Once you’ve made it to office and have won re-election a few times all this will become old hat. Really all of us down here kind of have the basics ingrained into us. We’ve been raised in a culture where nobody comes out and says their business, and church functions, BBQ cook offs, and football games are a good way to size people up. It’s partly why Southerners are naturals at politics while earnest Midwesterners, who are often masters of public policy don’t translate nationally. When speaking about the issues what kind of sauce you use for BBQ is more an indicator of character than your stance on the “Arab Spring”. Those Midwestern wonks are very important though, since you’ll need them to fill you in on that stuff after your inauguration. That’s the beauty of having cabinet positions.

Choose your celebrity endorsements wisely

Another thing you’ll need to do is find the right celebrity endorsers. I always found it funny that as much as Hollywood and music people must have hated Jesse Helms he was great friends with Bono. Yep, that Bono of U2.  Thing is, “Senator No” of North Carolina was instrumental in getting foreign aid passed that aided Bono’s charitable efforts. Despite their seemingly different politics on most everything else, and contrasting lifestyles and personalities they became good friends.
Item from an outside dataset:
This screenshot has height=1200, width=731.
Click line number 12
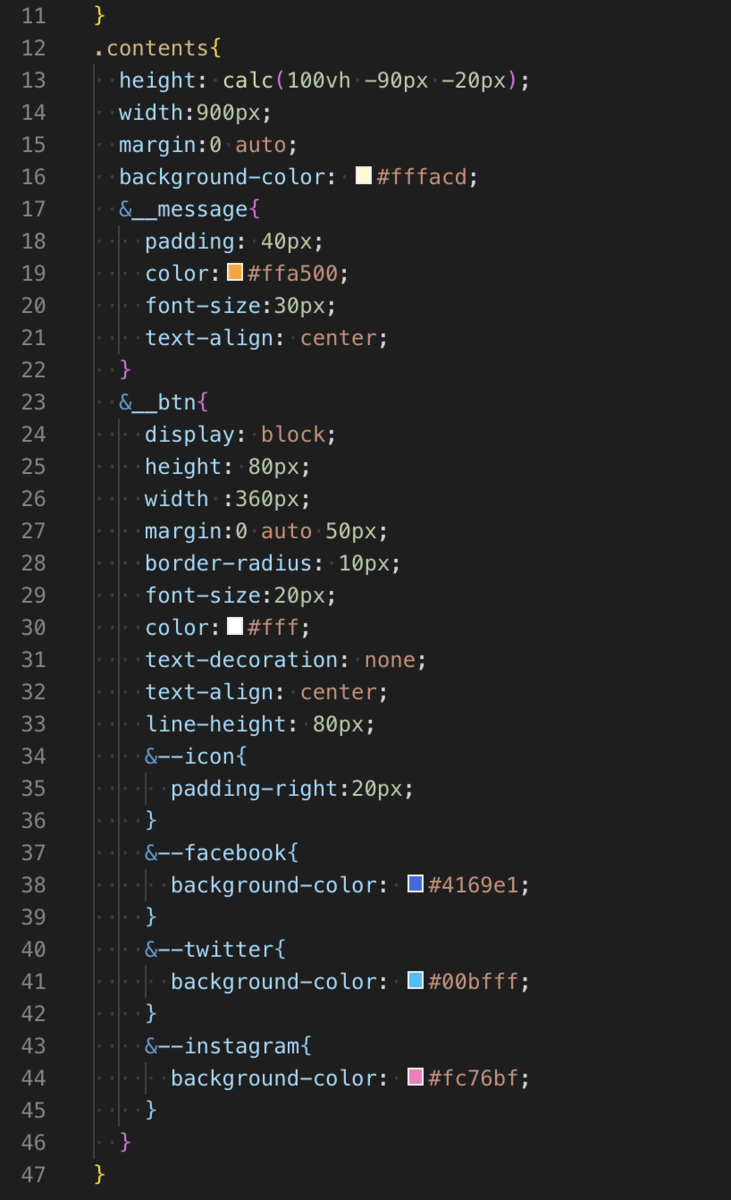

Bono needed a major player in Washington, and Southern Senators tend to be that, and Senator Helm’s needed “hip surgery”, as in someone to bring him cool points with the young folks back home.

Jesse Helms and Bono a match made in WTF Heaven

Still you got to have experience to pull this off or your Nixon-Elvis moment might totally backfire. A case in point is Rick Barber of Alabama. Last year Mr. Barber was running in a GOP primary for a Congressional seat from Alabama. He ran an ad of him hanging out with the Founding Fathers, who presumably along with Rick would lead a rebellion and overthrow the corruption in Washington.
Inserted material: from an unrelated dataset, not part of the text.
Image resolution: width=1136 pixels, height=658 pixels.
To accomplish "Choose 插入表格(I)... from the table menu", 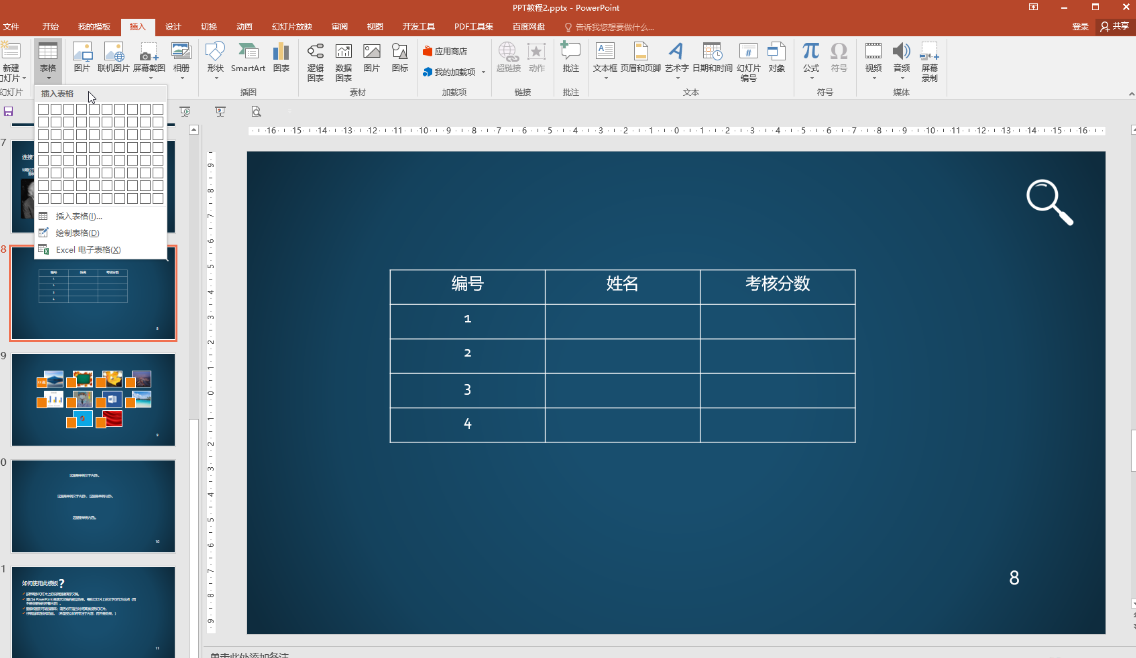I will click(79, 216).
When I say Founding Fathers, I do mean the costume shop variety. Mr. Barber’s exuberance and passion for American history were ridiculed in the press, and indeed historians could point out that many of the Founders would have had differing views than the candidate’s. And the whole “gather your armies thing” was a bit odd too.

The Founding Fathers are asked to endorse lots of things

You really couldn’t get away with this anywhere else

Nevertheless eccentric political ads can be done well. In Barber’s own state of Alabama it was achieved but the master of the come from behind . Mr. Peterson was running poorly in a little known race for Alabama Agricultural Commissioner until he ran this gem. Not only does this ad scream Nolan Ryan meets John Wayne, it also had a killer soundtrack, a Winchester rifle, and a threat to would be yard sign stealers. Peterson shot up in the polls (no not with his Winchester) overnight and became an internet sensation. Even though he lost the race that ad made Peterson famous. He now tours the country making stump speeches and ads for other candidates, and is even promoting his own book. I think a talk show is not too far behind. See friends, a wacky commercial if done right can be quite profitable.

So whether you’re a Stetson “shoot firster” or an insider “Boss Hogg” type, you too can enjoy the wonders of being an eccentric Southern candidate. And who knows, if you play your cards right you can be the next Dixie accented “loose cannon” to launch themselves from outsider status into the White House. But then again…maybe you’d rather make a difference in this world, do right by your neighbors, and work hard for a living. That my friends would be quite noble, and would be a great idea.

Can YOUR Agricultural Commissioner do this New York?!?